What the exercise asks =
Your answer should be an exact copy of all the entries, free of pictures.

[Records from a data source]
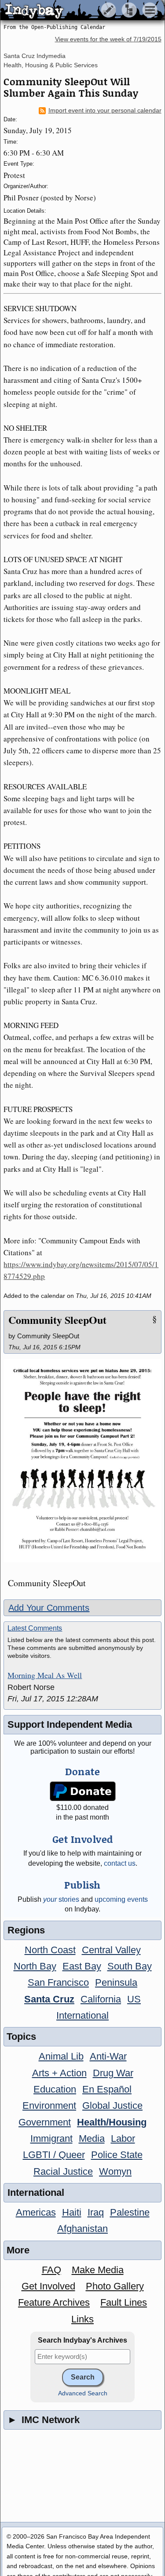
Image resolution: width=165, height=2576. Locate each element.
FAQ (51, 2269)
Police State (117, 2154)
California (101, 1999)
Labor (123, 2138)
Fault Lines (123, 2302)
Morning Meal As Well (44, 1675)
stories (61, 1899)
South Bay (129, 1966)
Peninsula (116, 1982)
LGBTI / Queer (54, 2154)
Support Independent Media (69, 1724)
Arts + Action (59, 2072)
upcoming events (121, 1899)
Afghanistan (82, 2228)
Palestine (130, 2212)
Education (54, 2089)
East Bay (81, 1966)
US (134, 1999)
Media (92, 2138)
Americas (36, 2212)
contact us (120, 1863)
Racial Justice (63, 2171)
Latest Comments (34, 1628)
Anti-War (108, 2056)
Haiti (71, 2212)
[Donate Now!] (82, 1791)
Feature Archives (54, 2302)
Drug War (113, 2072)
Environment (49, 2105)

Exercise output =
Image resolution: width=165, height=2576. Locate each element.
FAQ (51, 2269)
Police State (117, 2154)
California (101, 1999)
Labor (123, 2138)
Fault Lines (123, 2302)
Morning Meal As Well (44, 1675)
stories (61, 1899)
South Bay (129, 1966)
Peninsula (116, 1982)
LGBTI / Queer (54, 2154)
Support Independent Media (69, 1724)
Arts + Action (59, 2072)
upcoming events (121, 1899)
Afghanistan (82, 2228)
Palestine (130, 2212)
Education (54, 2089)
East Bay (81, 1966)
US (134, 1999)
Media (92, 2138)
Americas (36, 2212)
contact us (120, 1863)
Racial Justice (63, 2171)
Latest Comments (34, 1628)
Anti-War (108, 2056)
Haiti (71, 2212)
[Donate Now!] (82, 1791)
Feature Archives (54, 2302)
Drug War (113, 2072)
Environment (49, 2105)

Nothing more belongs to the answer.